Aug gave a bitter snort. "More of the same. I let him spout off. Then I told him that this would be the last time I would ever see him and that if he had anything else to say to me, it had to be now. I knew better than to expect miracles. I didn't even expect an apology. I just thought I might finally get a kind word. A 'good job, son.' Something. So I asked him if he didn't have one last thing to say to me. He reached out a hand to me. I walked over to his bed. Do you know what he did? He slapped me across the face."

Joe had to look away from the pain in his friend's eyes. "Christ. I'm sorry."

For a moment they weren't far from the boys they'd been over thirty years ago. Quiet poet Aug McCobb would likely never have befriended the boisterous Joe Montgomery if not for the night Aug had sought shelter from his father's fists.

Joe expelled a breath, hoping that the old man was well on his way to burning in hell. "If you want to look at it this way, some of our best songs came about because of him. We might not have been as big as we were without them. You could even say there'd be no band if not for him. He'd hate knowing that, wouldn't he?"

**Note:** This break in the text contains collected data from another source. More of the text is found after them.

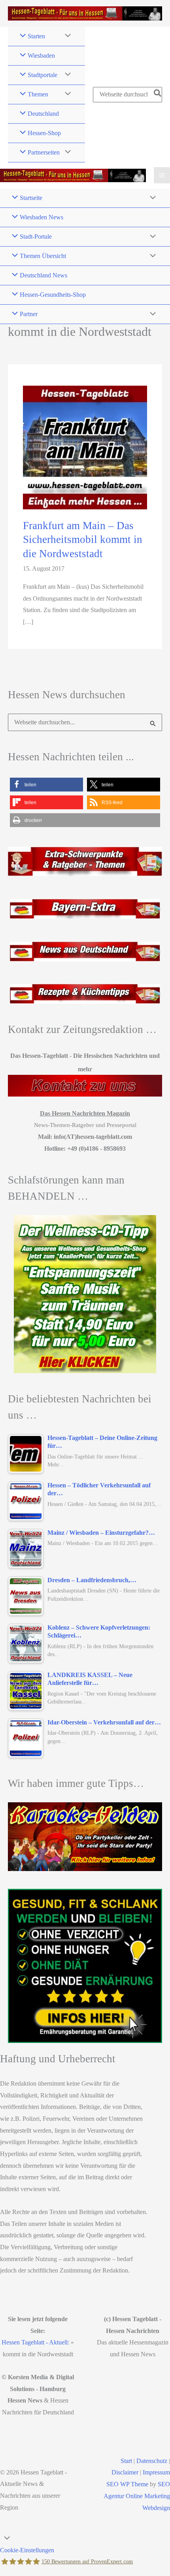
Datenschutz (151, 2460)
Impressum (156, 2472)
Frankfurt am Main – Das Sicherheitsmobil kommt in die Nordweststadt (82, 540)
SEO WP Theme (127, 2484)
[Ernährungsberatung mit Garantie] (85, 1966)
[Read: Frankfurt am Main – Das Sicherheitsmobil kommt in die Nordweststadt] (85, 446)
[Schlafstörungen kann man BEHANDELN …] (85, 1294)
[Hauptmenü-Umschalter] (162, 175)
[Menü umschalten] (66, 36)
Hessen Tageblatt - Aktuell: (35, 2342)
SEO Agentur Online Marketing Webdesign (137, 2496)
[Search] (158, 94)
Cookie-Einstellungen (27, 2550)
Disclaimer (124, 2472)
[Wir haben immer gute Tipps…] (85, 1836)
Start (126, 2460)
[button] (46, 784)
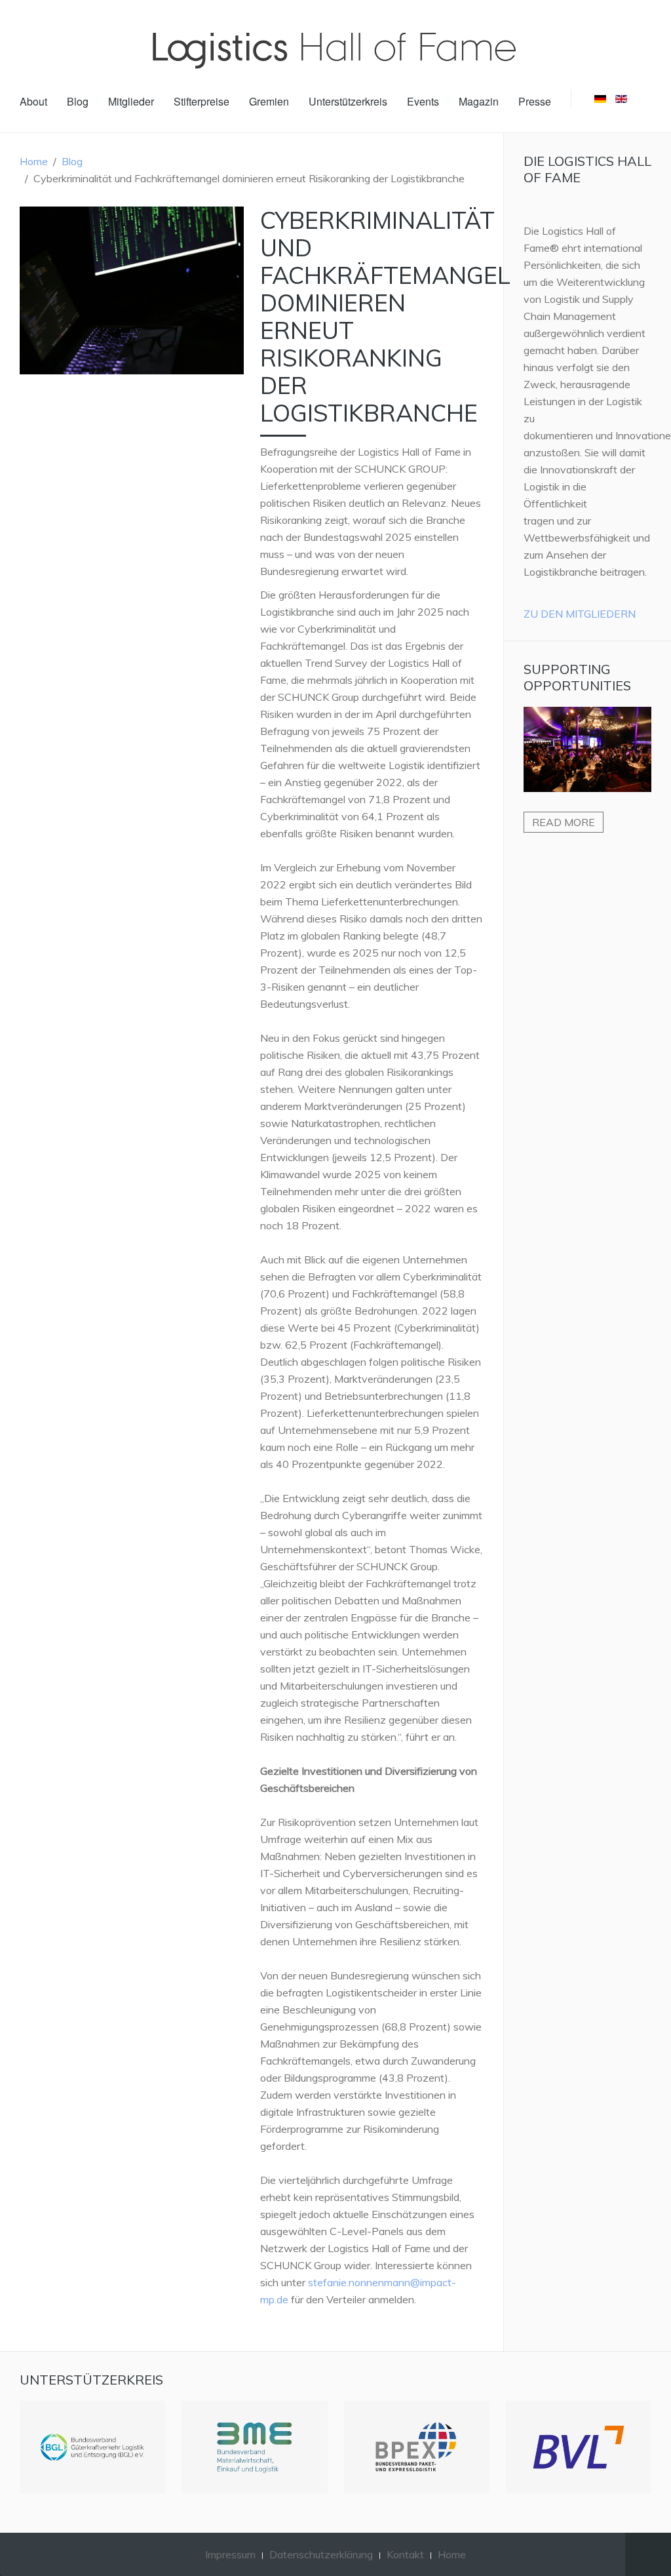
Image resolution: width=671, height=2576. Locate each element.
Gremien (269, 101)
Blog (77, 101)
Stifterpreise (201, 101)
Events (423, 101)
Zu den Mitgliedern (580, 613)
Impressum (230, 2554)
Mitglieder (131, 101)
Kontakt (405, 2554)
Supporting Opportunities (577, 677)
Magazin (479, 101)
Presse (534, 101)
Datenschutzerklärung (321, 2554)
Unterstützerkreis (348, 101)
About (33, 101)
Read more (563, 822)
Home (34, 161)
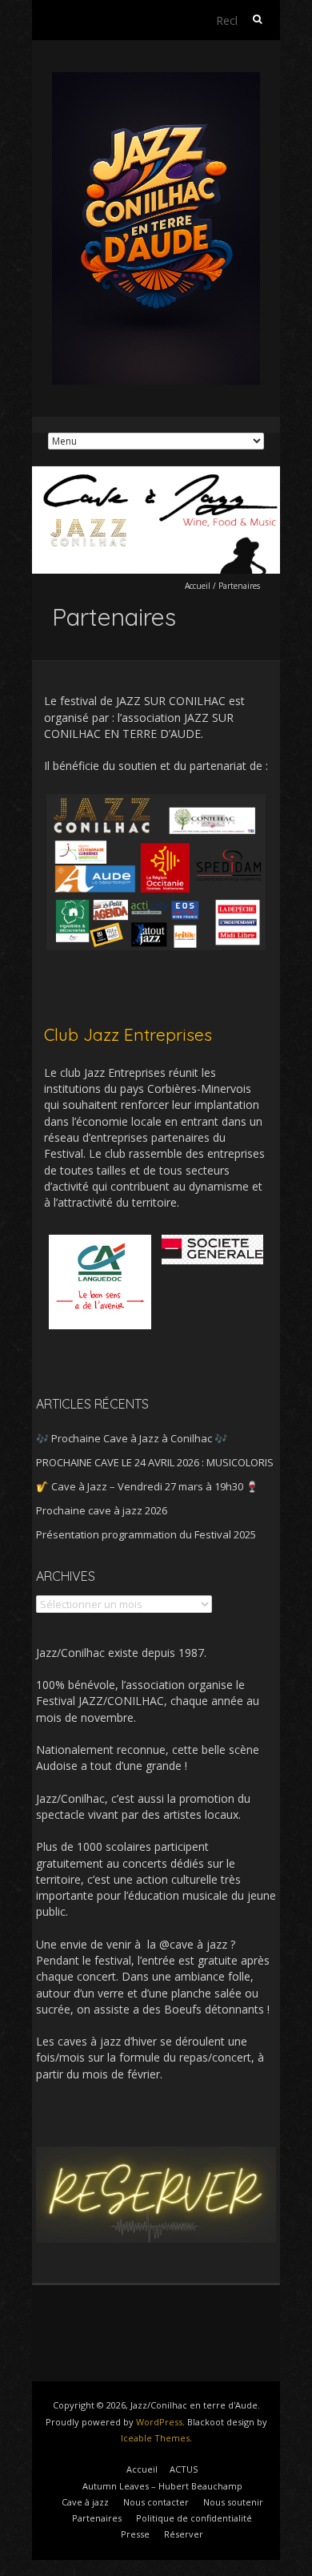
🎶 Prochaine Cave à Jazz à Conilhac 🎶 (131, 1438)
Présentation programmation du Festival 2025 (146, 1534)
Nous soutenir (233, 2502)
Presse (135, 2534)
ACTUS (184, 2469)
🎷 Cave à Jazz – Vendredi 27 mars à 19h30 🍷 (147, 1486)
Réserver (183, 2534)
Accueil (197, 585)
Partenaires (97, 2518)
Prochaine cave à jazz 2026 (101, 1510)
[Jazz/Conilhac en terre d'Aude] (156, 79)
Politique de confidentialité (194, 2518)
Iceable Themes (155, 2438)
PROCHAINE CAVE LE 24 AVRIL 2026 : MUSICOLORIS (155, 1462)
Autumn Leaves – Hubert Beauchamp (162, 2486)
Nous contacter (156, 2502)
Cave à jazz (85, 2502)
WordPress (159, 2422)
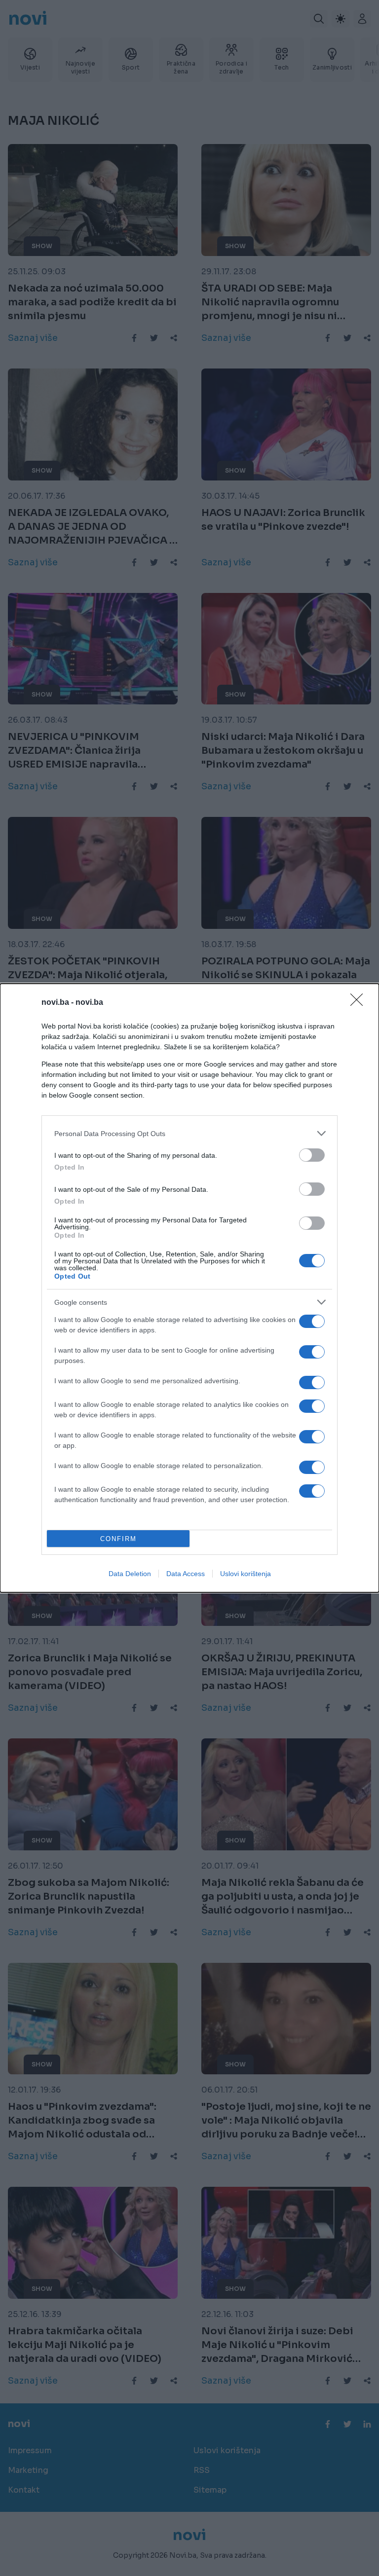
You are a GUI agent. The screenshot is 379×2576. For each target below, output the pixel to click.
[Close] (359, 1003)
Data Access (185, 1574)
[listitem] (189, 1133)
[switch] (312, 1155)
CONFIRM (118, 1539)
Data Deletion (130, 1574)
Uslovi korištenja (245, 1574)
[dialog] (189, 1288)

Aug cracked a wan smile. "What do you say we go back to some mode of real civilization? It'll only take an hour to get to Chicago. Real restaurants and real hotels. We've had our adventure; now these two old men need to rest up for the second leg of the tour. Besides…" He took one last look across the water. "I want to get to writing."

Joe rested a hand briefly on his old friend's shoulder. "All right, then. Let's get back on the road."